THE DISGUISE OF OBJECTS.
by Jorge Antonio Fernandez Torres (curator, director of the Museo Nacional de Bellas Artes de Cuba)
Despite the developments in conceptual art and minimalism in the United States, it is Europe where the confrontation of political ideas and ways to think about the object develops within the art scene; with Arte Povera as a result. These artists consider the creation and subsequent evolution to be boundary. The material is not seen as a source in itself, the object does not take the form of an image, but is considered a living thing that participates in the drama of human existence.
A creator such as Gert Scheerlinck doesn’t escape to a story like this. His gaze is not built on a binary polarization of boundaries between sculpture and installation, or the prosaic and the poetic. Gert’s interests are not manifest in his speeches nor do they leave evidence. There is something that is hidden and that navigates in the subterfuge of a script that we cannot decipher. It is not about juxtaposing different universal codes or creating a script from the material either, nor about tracing the influence of the previous origin of the object which we identified. Gert Scheerlinck is questioning the meaning of sculpture from the legitimacy that produces its placement in the public sphere or the art institution.

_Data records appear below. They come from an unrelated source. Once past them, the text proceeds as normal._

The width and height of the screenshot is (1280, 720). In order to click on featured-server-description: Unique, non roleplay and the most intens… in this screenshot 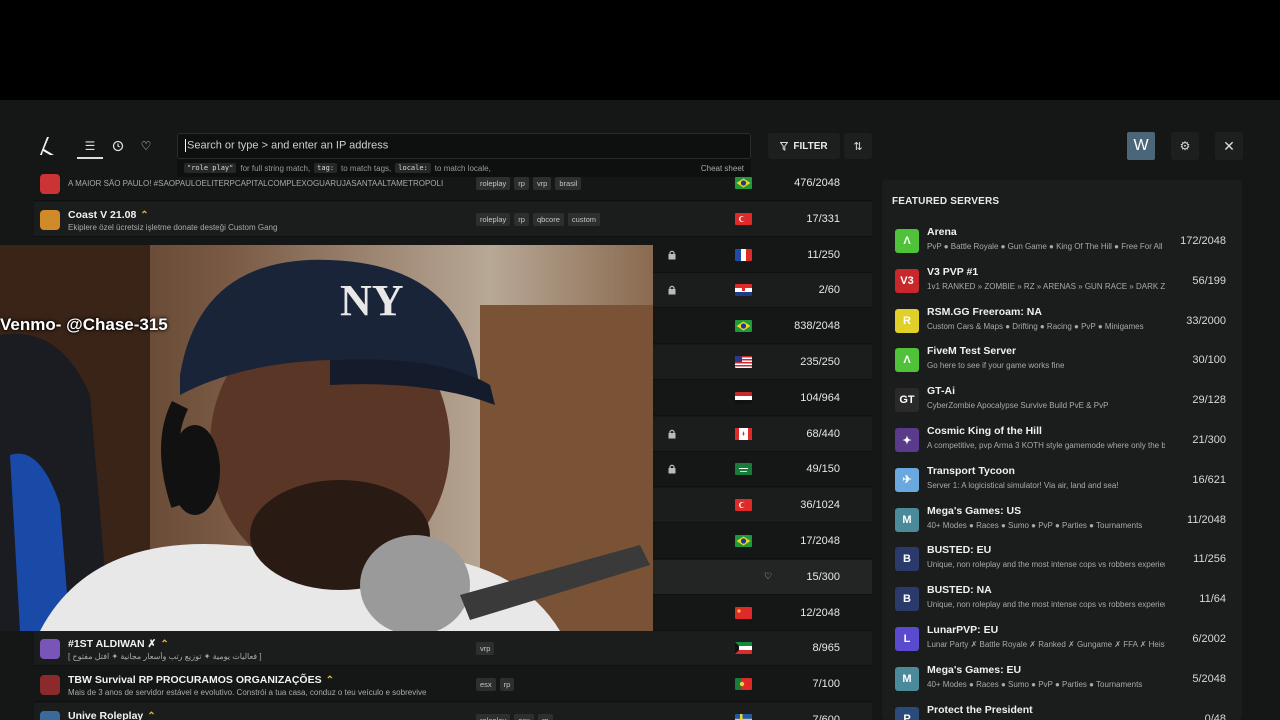, I will do `click(1046, 565)`.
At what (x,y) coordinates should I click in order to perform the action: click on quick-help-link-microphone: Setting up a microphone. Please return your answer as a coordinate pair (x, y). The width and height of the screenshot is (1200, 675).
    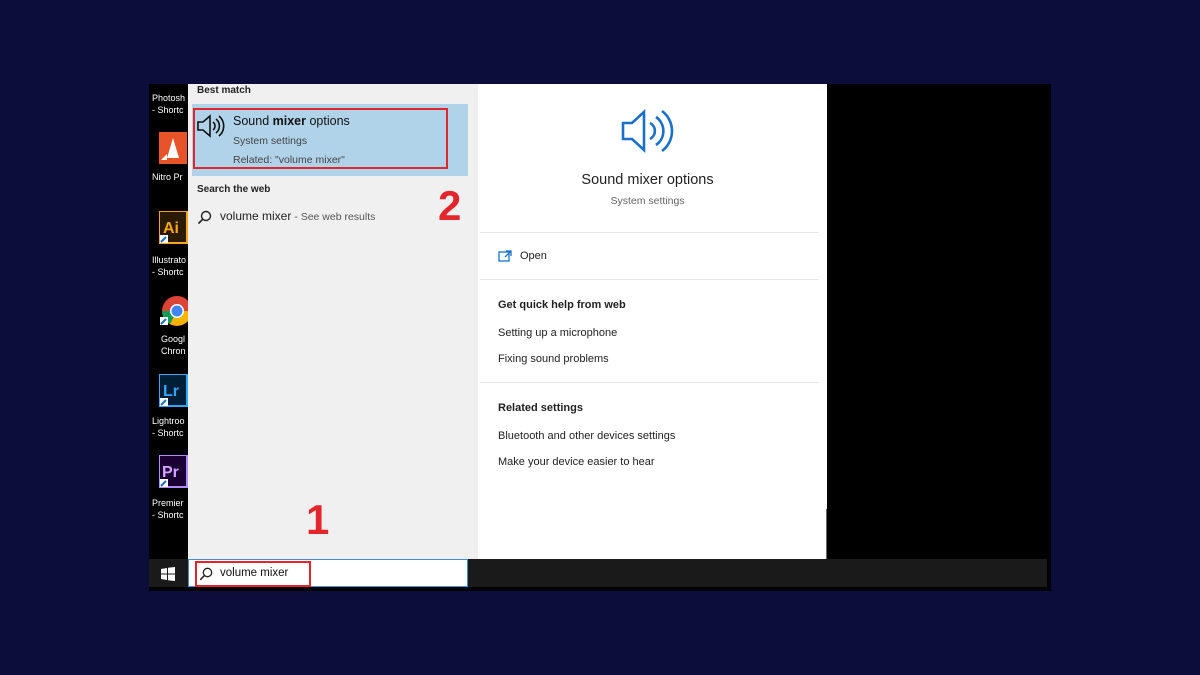
    Looking at the image, I should click on (558, 333).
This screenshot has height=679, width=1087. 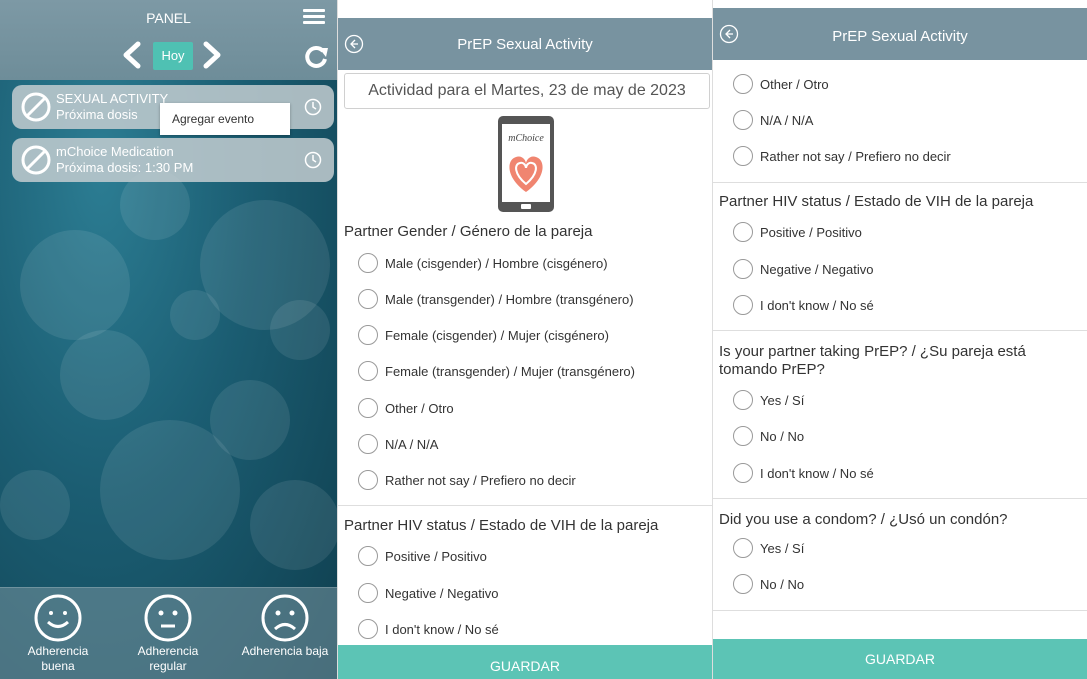 What do you see at coordinates (58, 658) in the screenshot?
I see `adherence-label: Adherencia buena` at bounding box center [58, 658].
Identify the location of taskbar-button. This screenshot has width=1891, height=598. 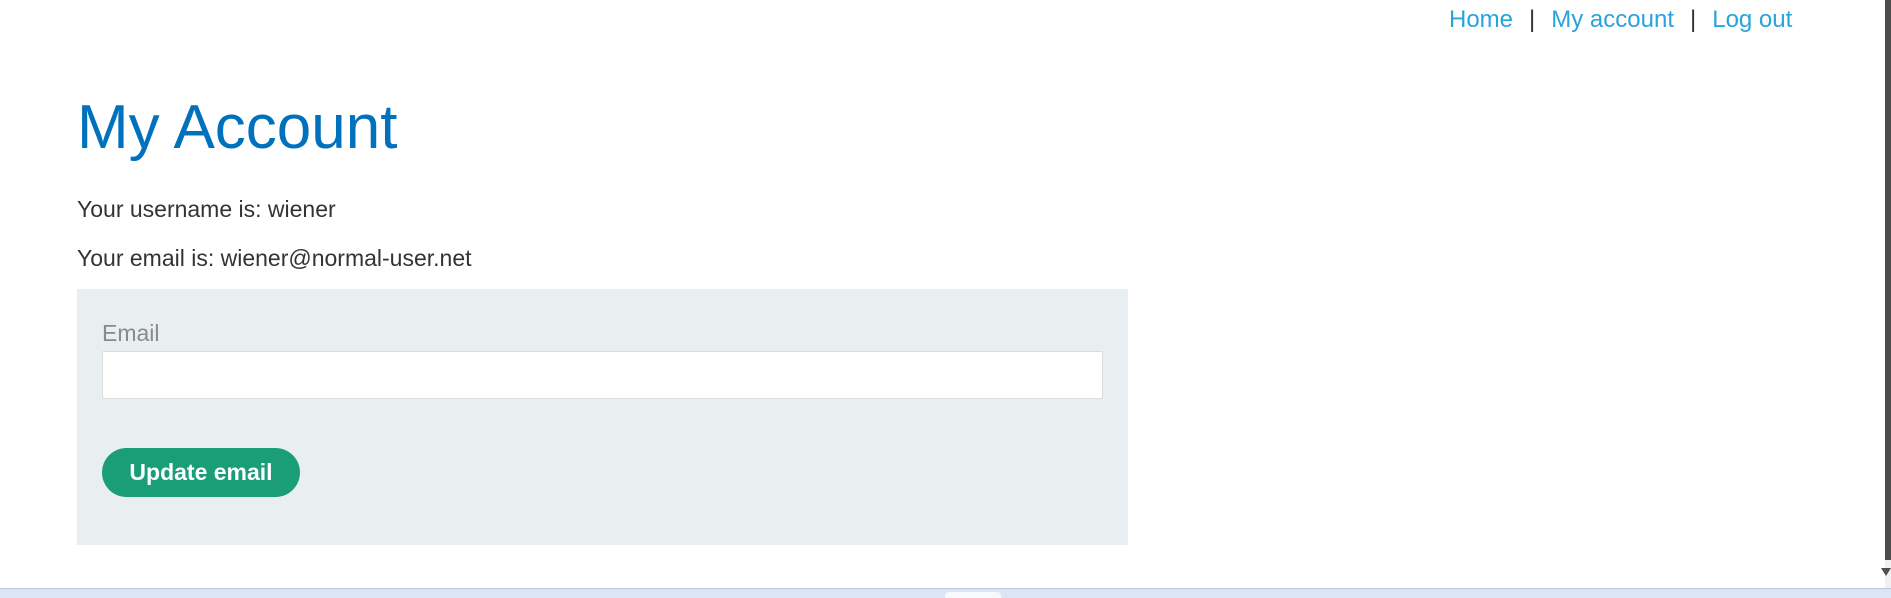
(973, 595).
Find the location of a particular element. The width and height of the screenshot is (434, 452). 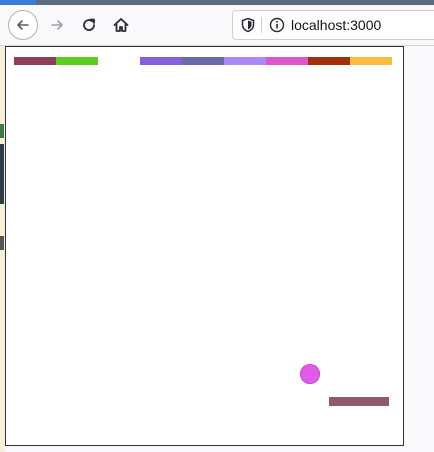

arrow-right-icon is located at coordinates (57, 25).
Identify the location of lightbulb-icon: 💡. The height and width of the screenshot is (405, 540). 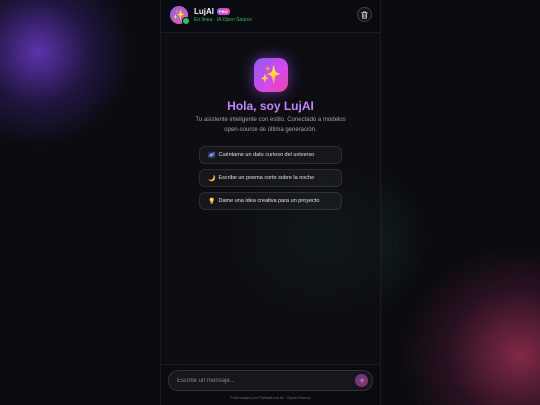
(212, 202).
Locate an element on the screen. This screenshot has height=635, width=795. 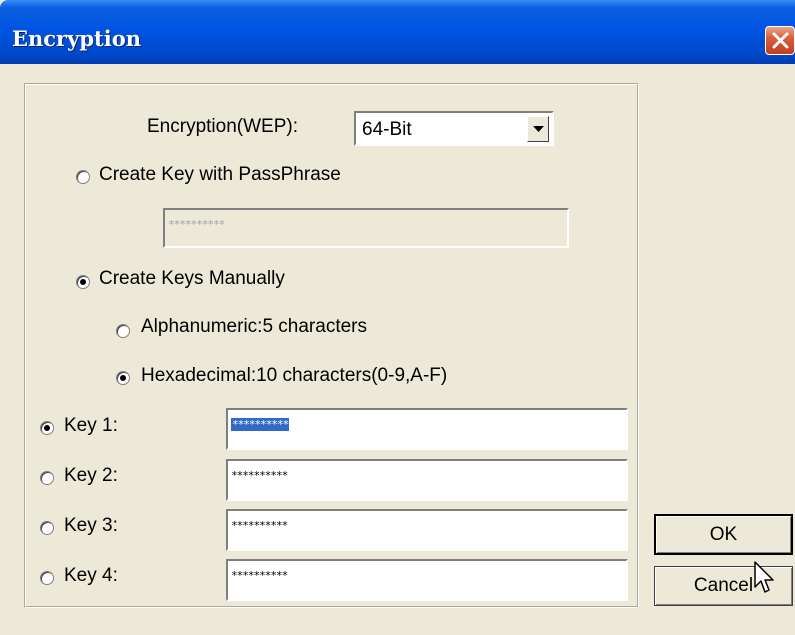
passphrase-value: ********** is located at coordinates (196, 224).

Gert’s work has much in common with Latin American artists who embody this kind of work, we refer to Cildo Meireles and Gabriel Orozco. His work enters into that hybrid zone of the global and the local, where the artist opens a conversation between the territorial and the universal. When studying his work, it is interesting to see this fragile crossover between sculpture and installation in different works, in a language where the object acts like a performer who improvises his place in the scene.
We are dealing with an artist who not only moves values that reach a symbolic dimension, but also challenge us at different angles, starting with very important values: industrialization, communication, awareness of ecological disasters on our planet, … values that reveal themselves as micro dissections. Although the objects show their structure, they are reconstructed from the fragment. It is not essential to display the work, it is not important for Gert to show his beloved objects, it is about the visitors to find a possible story in what they see. It is for this reason that the approach to his work is not always easy to find. It is a quest in which the discovery of the detail discreetly points to the complexity of the syntax.
Scheerlinck introduces a way of thinking about art that, although sometimes quite dark, takes into account the power of imagination. In my opinion, Gert brings a twist he approaches through his own symbolism, and this estrangement between the invention and what is projected as reality. The everyday world presents itself as a eulogy residing between the natural and the artificial, a confrontation biased by prosthetics that make us dependent. Scheerlinck creates this other place, that is neither commemorative nor apocalyptic, it is the small circle of common things. Each work being an image of life itself, in small and higher expectations, in dreams and nightmares, in determinations and sighs, …
There are many ways to unravel Gert’s work, his work exists across a variety of mediums in a world that questions objects, and is going into the obsession to preserve their autonomy which in turn, and at the same time, depends on the necessity of the post-autonomy that belongs to contemporary art.